Или такая версия: все законченные мерзавцы — жертвы синдрома Кусоямы. Их не надо ненавидеть, не надо истреблять. Их надо лечить. У них душа не проявлена, осталась в состоянии негатива. Но доктор Зиц-Коровин пропишет им курс медикаментов, и душа вернётся в нормальное, позитивное состояние…
— Ему лучше, — сказал доктор. — Теперь можете ввести его в курс дела.
Николас набрал полную грудь воздуха и приступил к трудному рассказу. Самое трагическое, вроде изнасилования Изабеллы Анатольевны и откушенного носа, конечно, опустил, старался в основном говорить о рукописи, но история всё равно получилась не из приятных.
Филипп Борисович слушал с расширенными от ужаса глазами, все время посматривал на дочь: неужели правда? Саша поглаживала его по руке, успокаивающе улыбалась.

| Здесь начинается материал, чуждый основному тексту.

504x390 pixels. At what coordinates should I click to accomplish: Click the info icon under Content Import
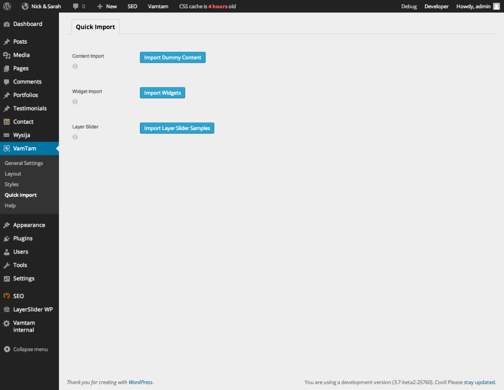[75, 66]
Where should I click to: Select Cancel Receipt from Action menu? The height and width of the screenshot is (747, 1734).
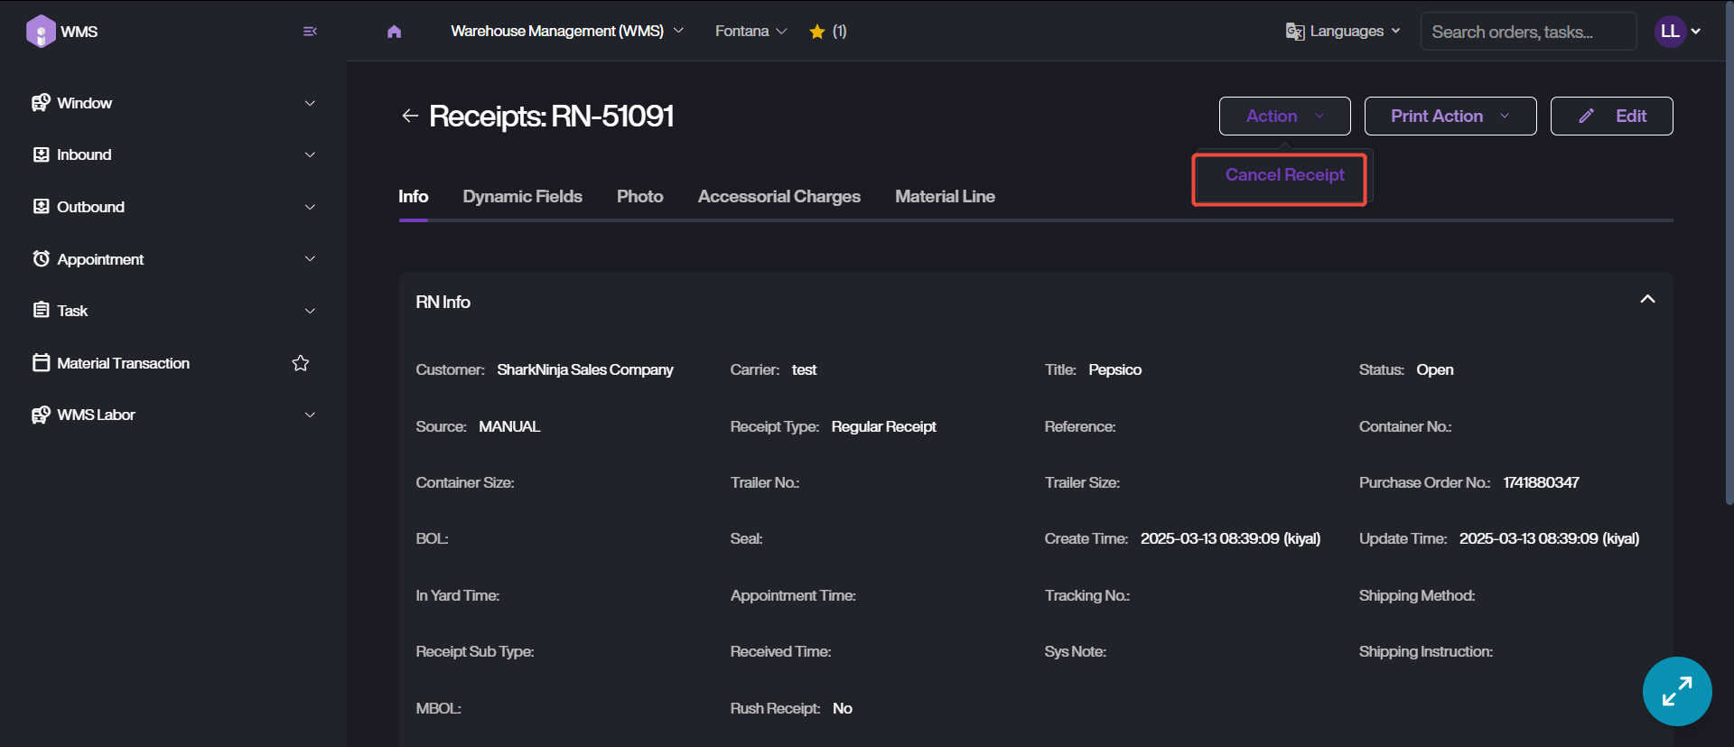[1284, 175]
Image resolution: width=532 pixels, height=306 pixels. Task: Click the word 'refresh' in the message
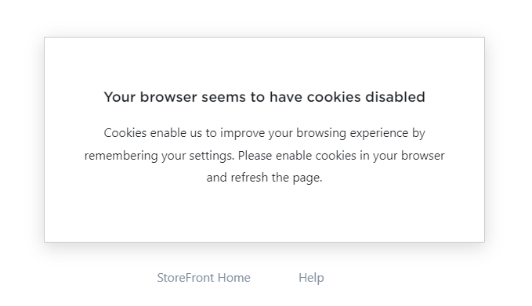249,177
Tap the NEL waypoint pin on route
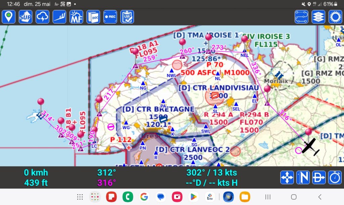Viewport: 344px width, 205px height. (245, 39)
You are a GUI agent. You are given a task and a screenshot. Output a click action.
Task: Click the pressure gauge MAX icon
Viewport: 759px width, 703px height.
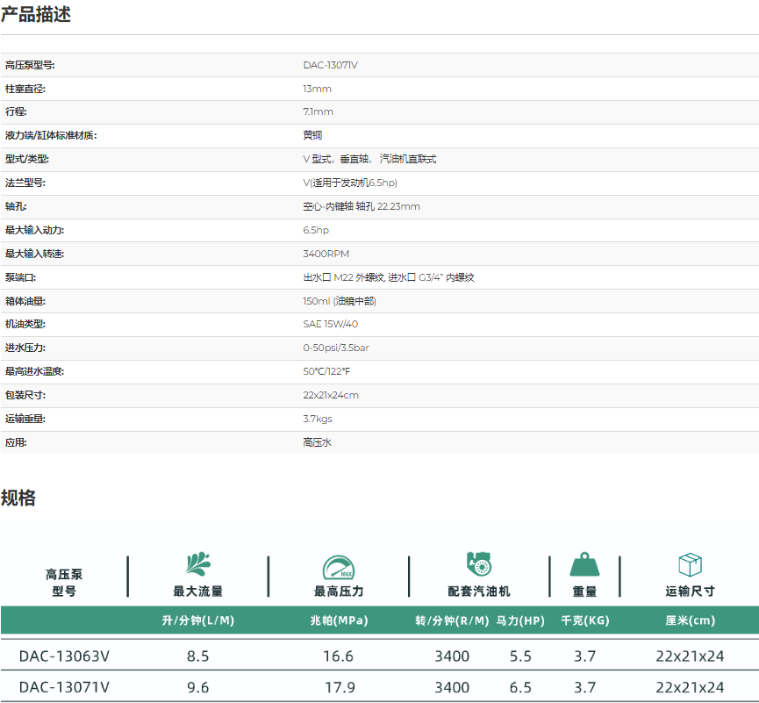point(338,566)
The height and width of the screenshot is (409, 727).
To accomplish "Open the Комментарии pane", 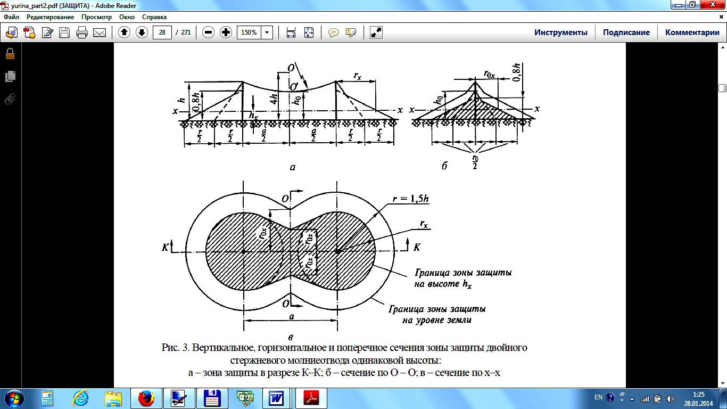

— Я — вор? — промямлил филолог, дослушав до конца. — Я отдал бесценную реликвию бог знает кому? Каким-то проходимцам? И теперь она безвозвратно утеряна? Какой кошмар! Потомки меня не простят!
Пришлось его ещё и успокаивать:
— Не всё так плохо. Местонахождение первой и второй части известно — их ищут. Третья часть у меня, до конца тринадцатой главы. Сколько там всего было глав?
— Я не успел посмотреть… Как узнал почерк, как увидел рисунки на полях — потемнело в глазах, потерял равновесие. Потом удар, и ничего не помню…
— Но, решив продать рукопись, вы обращались к разным людям: к коллекционеру автографов, к литературному агенту, к Аркадию Сергеевичу, ещё к кому-то. Я понимаю, вы этого не помните. Но вы же знаете свои собственные привычки. Куда бы вы записали имена, телефоны?
— Я просмотрела папину записную книжку и ежедневник, — сказала Саша. — Ещё в самом начале. Там ничего.
— Конечно, ничего. Я не записываю туда вещей, о которых не нужно знать Тоне. — Видно было, что Филипп Борисович очень хочет помочь, но не знает, как. — Она такая… любопытная. Не любит, когда у меня секреты. Вот и перстень, если он, действительно, у меня был, я бы наверняка спрятал. Как вы сказали? «Пять камешков»?
Николас процитировал загадочный стишок: «Пять камешков налево полетели. Четыре — вниз и не достигли цели. Багрянец камня светит на восход. Осиротев, он к цели приведёт». И с надеждой спросил:
— Что вы могли иметь в виду? От какого первоисточника нужно шагать?
Но Морозов лишь развёл руками:
— Ума не приложу. Честно говоря, меня больше заботит судьба рукописи. Бриллиант, даже если он в самом деле связан с именем Федора Михайловича, это всего лишь безделица. Другое дело — не известная человечеству повесть Достоевского! Если вся рукопись не найдётся, я никогда себе этого не прощу! Куда же я её подевал, куда?!
Он часто-часто заморгал, взъерошил редкие волосы.
— Думайте, думайте, думайте, — настойчиво повторил Ника. — Куда бы вы записали то, о чем не нужно знать Тоне.
— Разве что в Федора Михайловича, — неуверенно предположил Морозов и пояснил. — В тридцатитомник. Тоня никогда в него не заглядывает, и я туда иногда вписываю кое-что для памяти, по ассоциации. Например, в рассказ «Мальчик у Христа на ёлке» (это 22-й том) — что подарить жене и детям на Новый год. В 24-м томе, повесть «Кроткая» — идеи по поводу Сашенькиного дня рождения. Все заметки и координаты по поиску архива Стелловского у меня в первом томе, на полях фарса «Как опасно предаваться честолюбивым снам». Может, я туда что-нибудь записал?
— Саша принесёт вам этот том, и вы посмотрите. — Здесь Николасу пришла в голову идея получше. — Знаете что, мы перевезём к вам в палату весь тридцатитомник. Может быть, вы перелистаете его страница за страницей и подчеркнёте те пометки, которых не можете вспомнить? Конечно, если доктор разрешит.
— Марк Донатович, я вас очень прошу, позвольте! — взмолился Морозов. — Я ни о чем другом думать не смогу, я спать не смогу, пока не верну рукопись!